+++ PASSAGE

Why Writers Need to Fail on a Regular Basis

Filed in When Writing Is Hard by on August 24, 2015 • views: 1861

Skating Fall 2My older brother and I really enjoyed roller-skating when we were young kids (around seven to ten).

We were lucky enough to have a nice rink in our town, and a mom who was willing to invest in opportunities for us.

We both took lessons, but because we were three years apart in age, we had different teachers. Mine was the usual kind, careful type who wanted to encourage his young students and help them feel confident.

My brother Jim’s teacher? Not so much. He was a little more like a military instructor, which suited my brother just fine. (He went on to serve in the Coast Guard for years.) Both classes were on the rink at the same time, so I could hear Jim’s teacher’s booming voice as he shouted out instructions and rallied his little troops to excellence. Within a day’s time I was extremely grateful I had the kinder, gentler teacher.

My brother, though, was star-struck. He had to tell both my mom and me what his instructor often told his class:

“If you haven’t fallen today, you’re not trying.”

Jim thought that was a great philosophy, and put his energy into making his teacher proud. In other words, he went after his skating with gusto. If he didn’t fall on any particular day, he felt he had failed, and hadn’t tried hard enough to push himself. On the days he did fall, he would come off the rink thrilled with what he had learned and the new things he had accomplished, despite the scuffs on his jeans and t-shirt and the rink-burns on his skin.

++++++

### [EXERCISE DESCRIPTION]
Please set down, word for word, the part of the post starting with "Why Writers Need" and going on through "opportunities for us.". The items that follow stand apart from the post.

+++ RECORDED INFORMATION

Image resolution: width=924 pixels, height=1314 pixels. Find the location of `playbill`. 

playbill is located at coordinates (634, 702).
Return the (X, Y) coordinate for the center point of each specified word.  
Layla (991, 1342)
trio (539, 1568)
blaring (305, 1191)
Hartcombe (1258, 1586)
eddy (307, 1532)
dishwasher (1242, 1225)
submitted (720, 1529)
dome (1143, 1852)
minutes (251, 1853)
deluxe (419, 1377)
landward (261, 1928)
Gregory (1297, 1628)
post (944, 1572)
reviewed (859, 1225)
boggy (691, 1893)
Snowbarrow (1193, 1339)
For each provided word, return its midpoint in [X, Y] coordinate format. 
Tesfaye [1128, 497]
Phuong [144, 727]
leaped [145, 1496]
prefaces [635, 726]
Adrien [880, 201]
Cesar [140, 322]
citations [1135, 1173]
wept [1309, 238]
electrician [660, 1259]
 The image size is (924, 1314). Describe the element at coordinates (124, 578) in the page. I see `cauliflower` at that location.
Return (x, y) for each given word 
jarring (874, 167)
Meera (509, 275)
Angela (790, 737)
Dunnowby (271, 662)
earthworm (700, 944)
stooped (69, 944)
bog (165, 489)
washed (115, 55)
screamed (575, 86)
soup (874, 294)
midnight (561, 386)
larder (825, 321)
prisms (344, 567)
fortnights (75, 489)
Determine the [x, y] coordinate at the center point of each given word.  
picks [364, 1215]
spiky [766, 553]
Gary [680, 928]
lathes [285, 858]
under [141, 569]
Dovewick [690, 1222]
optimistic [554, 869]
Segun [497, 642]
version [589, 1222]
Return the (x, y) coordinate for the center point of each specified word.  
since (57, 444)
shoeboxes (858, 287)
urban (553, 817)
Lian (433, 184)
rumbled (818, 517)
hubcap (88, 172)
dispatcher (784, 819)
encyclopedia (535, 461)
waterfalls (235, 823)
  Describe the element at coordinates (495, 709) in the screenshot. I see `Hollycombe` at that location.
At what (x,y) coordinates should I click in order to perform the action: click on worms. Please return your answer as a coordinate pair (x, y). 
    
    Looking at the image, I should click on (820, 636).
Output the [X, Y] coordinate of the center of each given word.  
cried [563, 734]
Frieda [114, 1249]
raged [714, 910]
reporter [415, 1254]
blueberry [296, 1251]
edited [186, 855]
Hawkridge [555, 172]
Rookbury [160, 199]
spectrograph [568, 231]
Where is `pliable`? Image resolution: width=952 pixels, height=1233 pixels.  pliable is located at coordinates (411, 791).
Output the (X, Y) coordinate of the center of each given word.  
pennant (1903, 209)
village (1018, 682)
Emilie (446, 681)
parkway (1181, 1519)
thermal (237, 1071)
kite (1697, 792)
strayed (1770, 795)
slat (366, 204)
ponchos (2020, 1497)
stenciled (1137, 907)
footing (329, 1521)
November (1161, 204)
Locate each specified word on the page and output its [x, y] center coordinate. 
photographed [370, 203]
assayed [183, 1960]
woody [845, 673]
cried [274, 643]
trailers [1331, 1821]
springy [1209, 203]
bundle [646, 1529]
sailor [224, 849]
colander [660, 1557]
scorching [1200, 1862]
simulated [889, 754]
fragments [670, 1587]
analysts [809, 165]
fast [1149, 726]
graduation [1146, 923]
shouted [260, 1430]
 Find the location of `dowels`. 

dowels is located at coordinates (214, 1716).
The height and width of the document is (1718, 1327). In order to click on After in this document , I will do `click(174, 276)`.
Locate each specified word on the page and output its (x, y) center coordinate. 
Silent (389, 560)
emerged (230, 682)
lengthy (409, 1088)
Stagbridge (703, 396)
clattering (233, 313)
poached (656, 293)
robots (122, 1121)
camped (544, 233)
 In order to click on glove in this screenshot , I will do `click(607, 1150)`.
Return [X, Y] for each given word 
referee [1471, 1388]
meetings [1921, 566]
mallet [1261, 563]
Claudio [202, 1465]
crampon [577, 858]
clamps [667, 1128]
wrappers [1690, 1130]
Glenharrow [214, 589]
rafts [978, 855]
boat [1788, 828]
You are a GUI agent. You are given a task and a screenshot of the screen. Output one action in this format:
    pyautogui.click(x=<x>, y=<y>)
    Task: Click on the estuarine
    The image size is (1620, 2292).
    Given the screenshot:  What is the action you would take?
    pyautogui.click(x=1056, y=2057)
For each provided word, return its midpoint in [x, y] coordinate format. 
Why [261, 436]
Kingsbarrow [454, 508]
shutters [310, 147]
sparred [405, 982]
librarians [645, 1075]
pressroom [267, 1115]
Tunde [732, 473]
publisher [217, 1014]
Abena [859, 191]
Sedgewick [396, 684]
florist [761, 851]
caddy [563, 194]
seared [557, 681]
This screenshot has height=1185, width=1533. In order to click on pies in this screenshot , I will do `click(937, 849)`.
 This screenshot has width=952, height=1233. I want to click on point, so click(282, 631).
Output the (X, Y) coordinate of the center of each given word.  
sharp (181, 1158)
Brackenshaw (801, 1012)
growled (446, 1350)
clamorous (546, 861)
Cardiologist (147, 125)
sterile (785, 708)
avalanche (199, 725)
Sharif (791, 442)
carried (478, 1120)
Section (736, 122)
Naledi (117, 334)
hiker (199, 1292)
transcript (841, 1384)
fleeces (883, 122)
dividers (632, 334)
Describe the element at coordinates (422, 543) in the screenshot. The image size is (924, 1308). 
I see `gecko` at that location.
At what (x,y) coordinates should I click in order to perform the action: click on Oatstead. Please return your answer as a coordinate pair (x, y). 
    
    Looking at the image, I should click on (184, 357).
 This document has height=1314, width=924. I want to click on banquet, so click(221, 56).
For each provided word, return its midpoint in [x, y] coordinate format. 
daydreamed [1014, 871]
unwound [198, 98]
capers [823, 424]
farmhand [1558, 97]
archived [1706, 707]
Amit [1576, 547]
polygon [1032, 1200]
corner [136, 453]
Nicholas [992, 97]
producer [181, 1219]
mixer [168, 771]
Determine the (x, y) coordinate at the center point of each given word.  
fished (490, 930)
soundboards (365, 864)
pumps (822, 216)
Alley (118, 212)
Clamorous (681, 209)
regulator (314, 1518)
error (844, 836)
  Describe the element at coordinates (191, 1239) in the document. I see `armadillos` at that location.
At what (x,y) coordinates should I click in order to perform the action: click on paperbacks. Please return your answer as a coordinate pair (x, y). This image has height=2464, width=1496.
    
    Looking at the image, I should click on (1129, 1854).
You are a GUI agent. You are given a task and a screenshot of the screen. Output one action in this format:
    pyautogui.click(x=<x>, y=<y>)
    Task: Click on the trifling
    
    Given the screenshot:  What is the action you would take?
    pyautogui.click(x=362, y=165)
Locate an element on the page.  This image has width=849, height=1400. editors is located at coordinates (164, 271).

++++++

### [EXERCISE ANSWER]
Why Writers Need to Fail on a Regular Basis

Filed in When Writing Is Hard by on August 24, 2015 • views: 1861

Skating Fall 2My older brother and I really enjoyed roller-skating when we were young kids (around seven to ten).

We were lucky enough to have a nice rink in our town, and a mom who was willing to invest in opportunities for us.